++++ Study text
Signs Of Historic Oil Bull Market Ahead
“Oil falls more than 5% on global economy worry, China COVID cases”
That was a headline this week from Reuters that summed up the state of the oil market.
Oil’s 37% decline since peaking above $120 in June investors are walking away from oil.
But they shouldn’t be.
Everything is still in place for oil to be one of the big turn around plays in 2023.
And, as you’ll see below, it could be oil’s biggest run ever.
What's Different This Time
Oil is one of the most cyclical industries in history.
There are long booms and busts. Each lasting years, sometimes decades. Then the cycle repeats.
The catalyst for every oil bust was overinvestment in production.
When oil prices are high, oil companies invest aggressively to expand production and cash in.
Then oil prices collapse, oil companies slash investment in new production, and the cycle renews.
The current run in oil prices is completely different.
And it could lead to a major, long-term bull market in oil.
While oil prices have hit the highest prices in the decade, oil companies haven’t invested aggressively to ramp up production.
In fact, the companies have actually reduced capital investment in production to historically low levels.
Take a look at this chart from TopDownCharts.
They’ve put together a chart that has a ratio of the industry’s capital expenditure to assets.
This ratio shows the level of investment in new oil production.
The ratio is high when oil prices are high because of the surges in investment.
The ratio is low when oil prices are down because oil companies cut back on investing in new production.
++++++++
## Assigned task 1
Answer these questions from the oil market article:
(a) By what percentage has oil declined since peaking above $120 in June?
(b) What was the catalyst for every oil bust?
(c) The ratio in the TopDownCharts chart compares the industry's capital expenditure to what?
## Assigned task 2
Write out the oil market article word for word from "That was a headline" to "the cycle repeats.".
++++ Material provided
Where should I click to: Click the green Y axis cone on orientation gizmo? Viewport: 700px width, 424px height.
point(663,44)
++++++++
++++ Material provided
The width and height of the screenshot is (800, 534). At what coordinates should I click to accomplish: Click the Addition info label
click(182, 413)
++++++++
++++ Material provided
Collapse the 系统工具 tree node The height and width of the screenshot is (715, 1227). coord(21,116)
++++++++
## Worked solution 1
(a) 37%
(b) Overinvestment in production
(c) Assets

## Worked solution 2
That was a headline this week from Reuters that summed up the state of the oil market.
Oil’s 37% decline since peaking above $120 in June investors are walking away from oil.
But they shouldn’t be.
Everything is still in place for oil to be one of the big turn around plays in 2023.
And, as you’ll see below, it could be oil’s biggest run ever.
What's Different This Time
Oil is one of the most cyclical industries in history.
There are long booms and busts. Each lasting years, sometimes decades. Then the cycle repeats.